At this point, Microsoft Sharepoint usually comes up in the conversation as a replacement interface to all the existing applications, so UC takes on another interface….and so it goes on, much to the user’s consternation.

There’s a play on words about ‘users’ being addicted to existing interfaces, but that would be cheap.

How to choose

Enabling lots of interfaces with a technology flavour tends to point towards best of breed technologies instead of an all-in-one UC solution.

Generalising: wide ranging applications just don’t go very deep in my experience, and ultimately they don’t generate enough ROI, and therefore sales, to justify the development resource to integrate into every interface (converge) that may be required in every industry.

All in one solutions, may be fine in small organisations where the user requirements are very focussed and not wide ranging.

In larger organisations with wider ranges of activites, each messaging ,or real time conversation, ‘technology’ should support the most possible interfaces you can think of, (and multiple interfaces concurrently).

This almost defines a best of breed requirement for each technology - particularly when in a sector that is in acquistion mode - and if you are adopting UC, it won’t be long before you’re in a sector likely to be acquisition minded according to some sources -technology adopting sectors see most acqusition.

So when you acquire a major competitor next month and have to incorporate whatever they are doing into what you’re already doing, you want multi-interface communication products.

It’s plain that in these unforseen circumstances, functionality needs to be priced in a modular fashion, according to the interfaces required and the inherent value of doing so (each interface is it’s own individual case for each technology).

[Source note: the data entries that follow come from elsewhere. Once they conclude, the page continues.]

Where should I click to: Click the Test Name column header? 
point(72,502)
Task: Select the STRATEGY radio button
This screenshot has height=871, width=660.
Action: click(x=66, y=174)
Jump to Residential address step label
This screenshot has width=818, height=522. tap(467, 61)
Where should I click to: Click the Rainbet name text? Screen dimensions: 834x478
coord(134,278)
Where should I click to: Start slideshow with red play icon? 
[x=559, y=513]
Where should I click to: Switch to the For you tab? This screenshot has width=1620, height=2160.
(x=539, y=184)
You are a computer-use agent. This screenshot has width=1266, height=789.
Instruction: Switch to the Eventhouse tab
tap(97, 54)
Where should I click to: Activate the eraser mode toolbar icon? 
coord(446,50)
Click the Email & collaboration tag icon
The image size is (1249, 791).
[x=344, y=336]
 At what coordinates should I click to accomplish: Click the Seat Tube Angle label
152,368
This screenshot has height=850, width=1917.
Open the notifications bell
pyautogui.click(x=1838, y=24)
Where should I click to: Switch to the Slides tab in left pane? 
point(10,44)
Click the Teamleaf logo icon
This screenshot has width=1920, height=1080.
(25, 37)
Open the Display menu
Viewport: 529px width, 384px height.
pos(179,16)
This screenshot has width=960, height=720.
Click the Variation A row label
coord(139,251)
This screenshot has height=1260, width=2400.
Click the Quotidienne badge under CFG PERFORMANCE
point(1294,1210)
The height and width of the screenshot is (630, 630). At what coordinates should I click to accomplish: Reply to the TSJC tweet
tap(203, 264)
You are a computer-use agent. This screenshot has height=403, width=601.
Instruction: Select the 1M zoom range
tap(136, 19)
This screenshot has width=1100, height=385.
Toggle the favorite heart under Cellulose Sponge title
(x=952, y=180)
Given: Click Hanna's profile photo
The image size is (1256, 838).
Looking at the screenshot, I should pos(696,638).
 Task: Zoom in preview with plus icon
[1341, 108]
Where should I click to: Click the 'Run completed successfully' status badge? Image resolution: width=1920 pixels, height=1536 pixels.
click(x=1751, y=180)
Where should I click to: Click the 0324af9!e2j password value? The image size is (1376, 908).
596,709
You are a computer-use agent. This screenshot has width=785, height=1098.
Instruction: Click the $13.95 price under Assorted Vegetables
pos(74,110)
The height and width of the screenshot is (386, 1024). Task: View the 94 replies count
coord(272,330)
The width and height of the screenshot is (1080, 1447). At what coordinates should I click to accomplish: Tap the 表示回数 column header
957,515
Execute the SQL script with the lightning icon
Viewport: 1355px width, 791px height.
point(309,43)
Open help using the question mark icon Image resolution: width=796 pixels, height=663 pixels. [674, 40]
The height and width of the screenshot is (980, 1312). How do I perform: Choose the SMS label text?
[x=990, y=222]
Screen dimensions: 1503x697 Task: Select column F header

So, am I proposing that in order to have fewer user interfaces, there is a need for more technology boxes and management?

It’s debatable I suppose, but probably.

I’ve seen non specialist technology suppliers integrating essentially as ‘lip service’ to get the original deal, and then support evaporates over the period, especially when the next app needs enabling, and you have to start looking to replace again.

I’m lucky enough to see the best of breed technology I supply stick over a very much longer period.

If I’ve missed anything then it’s likely to be mobile - but that’s a longer conversation.

It’s been a long day, but is there anything else I haven’t thought about?